# Study material
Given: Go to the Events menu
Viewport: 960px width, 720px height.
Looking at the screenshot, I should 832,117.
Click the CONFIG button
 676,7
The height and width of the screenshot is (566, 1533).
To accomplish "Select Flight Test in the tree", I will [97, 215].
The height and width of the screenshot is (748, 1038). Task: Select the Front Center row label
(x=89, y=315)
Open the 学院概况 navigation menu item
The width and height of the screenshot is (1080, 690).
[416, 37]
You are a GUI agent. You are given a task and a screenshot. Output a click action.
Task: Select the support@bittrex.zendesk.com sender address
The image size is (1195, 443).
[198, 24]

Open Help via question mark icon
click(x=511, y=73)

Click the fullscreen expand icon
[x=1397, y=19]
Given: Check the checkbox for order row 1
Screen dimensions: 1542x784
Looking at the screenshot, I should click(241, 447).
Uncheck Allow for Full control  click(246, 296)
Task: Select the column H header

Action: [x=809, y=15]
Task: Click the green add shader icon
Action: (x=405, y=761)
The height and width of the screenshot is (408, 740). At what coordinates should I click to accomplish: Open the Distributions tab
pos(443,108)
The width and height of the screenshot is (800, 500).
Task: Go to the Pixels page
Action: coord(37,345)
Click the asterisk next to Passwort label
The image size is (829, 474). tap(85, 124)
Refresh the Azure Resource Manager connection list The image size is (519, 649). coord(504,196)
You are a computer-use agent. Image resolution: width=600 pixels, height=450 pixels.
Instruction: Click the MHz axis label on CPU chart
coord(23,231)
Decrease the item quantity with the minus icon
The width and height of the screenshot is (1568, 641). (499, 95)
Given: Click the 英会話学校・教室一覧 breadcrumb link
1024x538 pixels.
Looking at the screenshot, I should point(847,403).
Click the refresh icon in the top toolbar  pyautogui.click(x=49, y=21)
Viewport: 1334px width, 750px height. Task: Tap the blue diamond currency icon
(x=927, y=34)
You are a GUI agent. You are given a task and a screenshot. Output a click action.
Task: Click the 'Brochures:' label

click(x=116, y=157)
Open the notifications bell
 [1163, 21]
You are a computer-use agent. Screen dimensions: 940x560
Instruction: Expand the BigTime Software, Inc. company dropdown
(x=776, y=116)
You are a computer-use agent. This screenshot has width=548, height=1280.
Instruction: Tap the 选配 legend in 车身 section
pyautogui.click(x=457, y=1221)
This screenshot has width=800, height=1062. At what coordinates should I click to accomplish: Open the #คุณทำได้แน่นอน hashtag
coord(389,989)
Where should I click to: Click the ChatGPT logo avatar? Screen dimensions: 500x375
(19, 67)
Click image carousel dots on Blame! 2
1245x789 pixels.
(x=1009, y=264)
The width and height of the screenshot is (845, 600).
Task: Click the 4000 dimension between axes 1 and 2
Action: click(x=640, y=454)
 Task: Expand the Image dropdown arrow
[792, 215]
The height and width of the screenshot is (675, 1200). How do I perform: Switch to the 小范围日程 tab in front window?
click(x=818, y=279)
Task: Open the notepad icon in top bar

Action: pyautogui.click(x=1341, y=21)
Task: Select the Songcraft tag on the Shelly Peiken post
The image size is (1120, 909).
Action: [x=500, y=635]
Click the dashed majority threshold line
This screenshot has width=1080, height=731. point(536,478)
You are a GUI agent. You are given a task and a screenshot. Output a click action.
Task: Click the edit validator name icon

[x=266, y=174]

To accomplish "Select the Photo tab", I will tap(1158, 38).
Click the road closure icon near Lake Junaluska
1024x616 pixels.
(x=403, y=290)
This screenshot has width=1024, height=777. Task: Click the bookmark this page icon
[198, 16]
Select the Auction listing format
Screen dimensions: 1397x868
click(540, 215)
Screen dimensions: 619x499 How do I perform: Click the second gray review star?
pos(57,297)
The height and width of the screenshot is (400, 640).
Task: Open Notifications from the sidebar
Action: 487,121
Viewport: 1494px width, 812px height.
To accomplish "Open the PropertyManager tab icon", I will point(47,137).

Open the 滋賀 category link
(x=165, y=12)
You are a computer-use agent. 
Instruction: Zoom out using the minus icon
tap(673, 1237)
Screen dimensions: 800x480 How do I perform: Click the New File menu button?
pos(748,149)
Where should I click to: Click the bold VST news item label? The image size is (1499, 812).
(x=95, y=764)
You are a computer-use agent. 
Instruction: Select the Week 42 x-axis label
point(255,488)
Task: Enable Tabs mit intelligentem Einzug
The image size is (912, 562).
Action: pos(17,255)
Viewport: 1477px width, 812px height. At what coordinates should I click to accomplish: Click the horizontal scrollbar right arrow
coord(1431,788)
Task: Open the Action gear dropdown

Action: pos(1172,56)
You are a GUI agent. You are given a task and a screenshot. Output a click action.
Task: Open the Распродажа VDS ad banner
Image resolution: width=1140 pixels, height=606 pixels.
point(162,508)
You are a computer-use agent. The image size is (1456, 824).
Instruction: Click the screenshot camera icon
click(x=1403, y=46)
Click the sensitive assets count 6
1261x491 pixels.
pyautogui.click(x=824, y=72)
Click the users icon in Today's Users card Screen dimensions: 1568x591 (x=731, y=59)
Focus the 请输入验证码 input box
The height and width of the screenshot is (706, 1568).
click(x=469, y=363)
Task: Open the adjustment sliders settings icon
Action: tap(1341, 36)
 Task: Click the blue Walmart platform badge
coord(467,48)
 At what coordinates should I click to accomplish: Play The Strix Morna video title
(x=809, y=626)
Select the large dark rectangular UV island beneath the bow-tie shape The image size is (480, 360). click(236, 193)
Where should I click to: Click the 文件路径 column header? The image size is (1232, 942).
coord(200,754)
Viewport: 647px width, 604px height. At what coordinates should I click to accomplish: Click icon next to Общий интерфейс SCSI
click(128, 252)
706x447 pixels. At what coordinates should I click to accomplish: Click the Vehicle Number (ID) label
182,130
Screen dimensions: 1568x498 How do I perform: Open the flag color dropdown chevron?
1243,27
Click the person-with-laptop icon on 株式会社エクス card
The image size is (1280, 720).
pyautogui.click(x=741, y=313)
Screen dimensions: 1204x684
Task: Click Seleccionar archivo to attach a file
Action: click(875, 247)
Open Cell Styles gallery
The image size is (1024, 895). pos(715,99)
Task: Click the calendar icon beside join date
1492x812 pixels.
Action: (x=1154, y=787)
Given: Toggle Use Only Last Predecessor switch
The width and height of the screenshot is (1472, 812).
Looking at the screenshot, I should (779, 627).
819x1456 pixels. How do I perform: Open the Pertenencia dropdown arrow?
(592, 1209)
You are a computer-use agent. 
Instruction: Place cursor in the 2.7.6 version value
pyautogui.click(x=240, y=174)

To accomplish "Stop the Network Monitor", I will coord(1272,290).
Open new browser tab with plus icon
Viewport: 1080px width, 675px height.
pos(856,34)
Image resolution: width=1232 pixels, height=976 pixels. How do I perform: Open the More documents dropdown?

# Action item
Quote the listing above, but only from the line that shows "Instruction: Click the screenshot camera icon" through the line that shows "Click the person-with-laptop".

# Solution to this task
Instruction: Click the screenshot camera icon
click(x=1403, y=46)
Click the sensitive assets count 6
1261x491 pixels.
pyautogui.click(x=824, y=72)
Click the users icon in Today's Users card Screen dimensions: 1568x591 (x=731, y=59)
Focus the 请输入验证码 input box
The height and width of the screenshot is (706, 1568).
click(x=469, y=363)
Task: Open the adjustment sliders settings icon
Action: tap(1341, 36)
 Task: Click the blue Walmart platform badge
coord(467,48)
 At what coordinates should I click to accomplish: Play The Strix Morna video title
(x=809, y=626)
Select the large dark rectangular UV island beneath the bow-tie shape The image size is (480, 360). click(236, 193)
Where should I click to: Click the 文件路径 column header? The image size is (1232, 942).
coord(200,754)
Viewport: 647px width, 604px height. At what coordinates should I click to accomplish: Click icon next to Общий интерфейс SCSI
click(128, 252)
706x447 pixels. At what coordinates should I click to accomplish: Click the Vehicle Number (ID) label
182,130
Screen dimensions: 1568x498 How do I perform: Open the flag color dropdown chevron?
1243,27
Click the person-with-laptop icon on 株式会社エクス card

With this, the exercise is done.